What is the least common multiple of 48 and 60?
240
so is the first answer 4 minutes?
Ms. Sue????? so is the answer 4 minutes??
Mateo will have run around the track 4 times.
To find out how long it will take for Michael and Mateo to meet at the starting point again, we need to find the least common multiple (LCM) of their lap times. The LCM is the smallest number that is divisible by both lap times.
1. Find the LCM of 48 seconds and 60 seconds.
First, write down the prime factorization of each number:
48 = 2 * 2 * 2 * 2 * 3
60 = 2 * 2 * 3 * 5
Now, multiply the highest powers of all prime factors together:
LCM = 2 * 2 * 2 * 2 * 3 * 5 = 240
So, it will take 240 seconds for Michael and Mateo to meet at the starting point again.
2. Convert seconds to minutes.
We need to convert 240 seconds to minutes. Since there are 60 seconds in a minute, divide 240 by 60.
240 seconds ÷ 60 = 4 minutes
Therefore, it will take 4 minutes for the two boys to meet at the starting point again.
3. Determine the number of laps each boy will have run.

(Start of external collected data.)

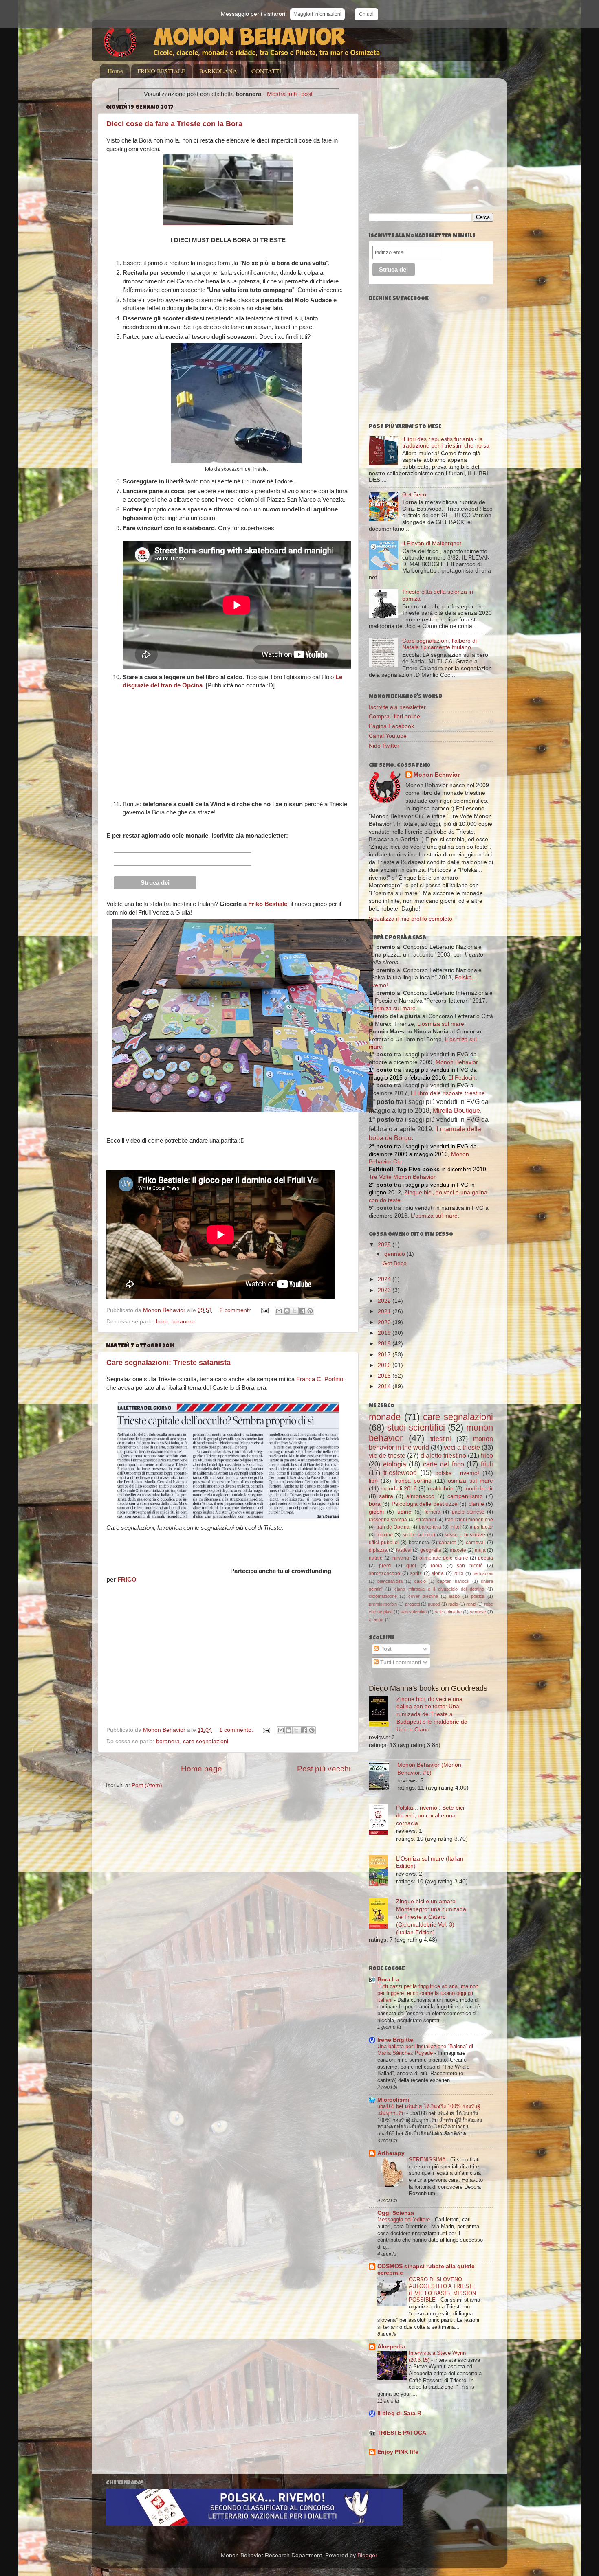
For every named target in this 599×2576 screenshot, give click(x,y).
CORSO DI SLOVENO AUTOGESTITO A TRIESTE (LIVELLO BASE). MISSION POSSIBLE (442, 2289)
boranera (183, 1322)
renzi (471, 1604)
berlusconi (483, 1573)
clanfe (476, 1504)
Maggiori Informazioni (317, 14)
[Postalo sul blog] (287, 1311)
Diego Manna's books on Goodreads (428, 1688)
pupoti (434, 1604)
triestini (440, 1438)
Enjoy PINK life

Since Michael takes 48 seconds to complete 1 lap, and they will meet after 240 seconds (4 minutes), we can divide the total time by Michael's lap time:
240 seconds ÷ 48 seconds per lap = 5 laps for Michael
Similarly, since Mateo takes 60 seconds to complete 1 lap, and they will meet after 240 seconds (4 minutes), we can divide the total time by Mateo's lap time:
240 seconds ÷ 60 seconds per lap = 4 laps for Mateo
Therefore, Michael will have run 5 laps and Mateo will have run 4 laps when they meet at the starting point again.